START Data excerpts

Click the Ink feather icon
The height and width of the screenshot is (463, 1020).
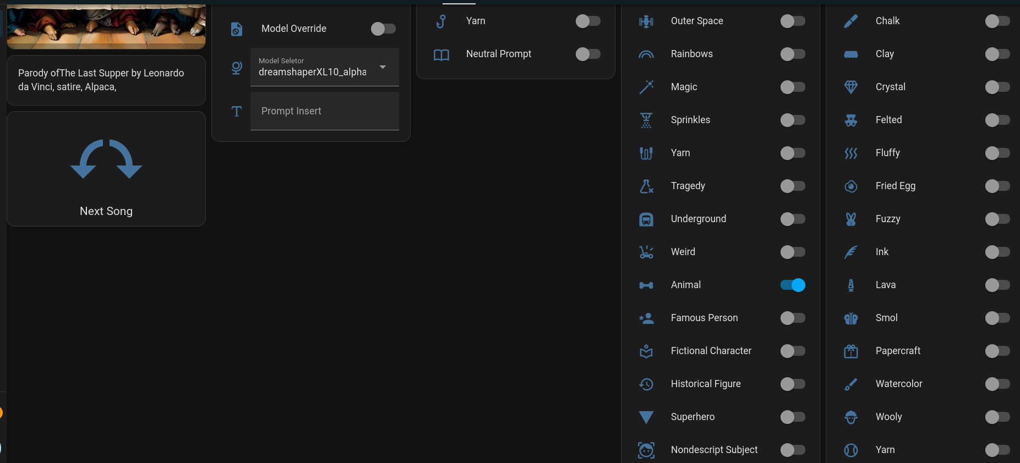(x=851, y=252)
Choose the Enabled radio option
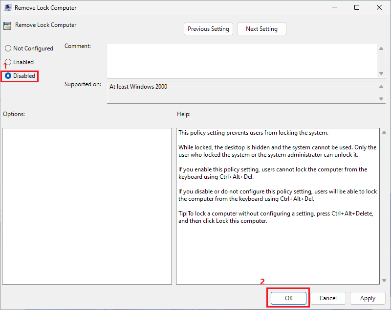Screen dimensions: 391x310 click(x=8, y=62)
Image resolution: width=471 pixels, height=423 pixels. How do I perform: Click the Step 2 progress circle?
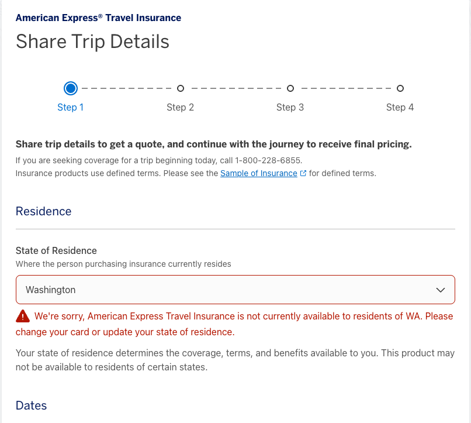click(x=181, y=88)
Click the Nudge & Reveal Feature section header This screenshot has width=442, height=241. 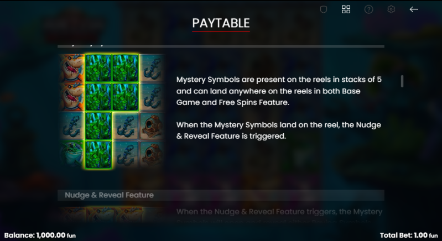point(221,195)
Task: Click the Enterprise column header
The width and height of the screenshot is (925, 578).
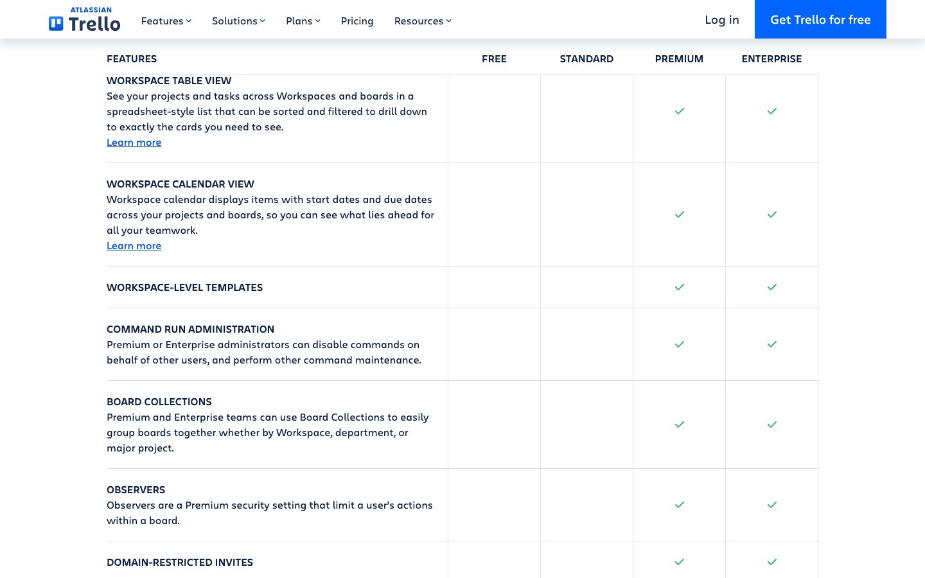Action: 771,58
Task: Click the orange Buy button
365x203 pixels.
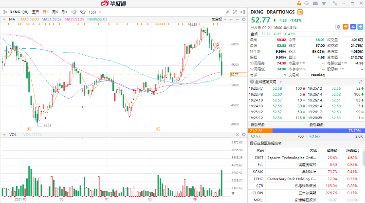Action: pyautogui.click(x=346, y=26)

END Data excerpts

* _Instructions to follow_
Keep out the pictures, and copy exactly the lines from the one that contains "The width and" through the final line of the records above, both ends included.

* _Answer section_
The width and height of the screenshot is (925, 578).
Action: 771,58
Task: Click the orange Buy button
365x203 pixels.
Action: pyautogui.click(x=346, y=26)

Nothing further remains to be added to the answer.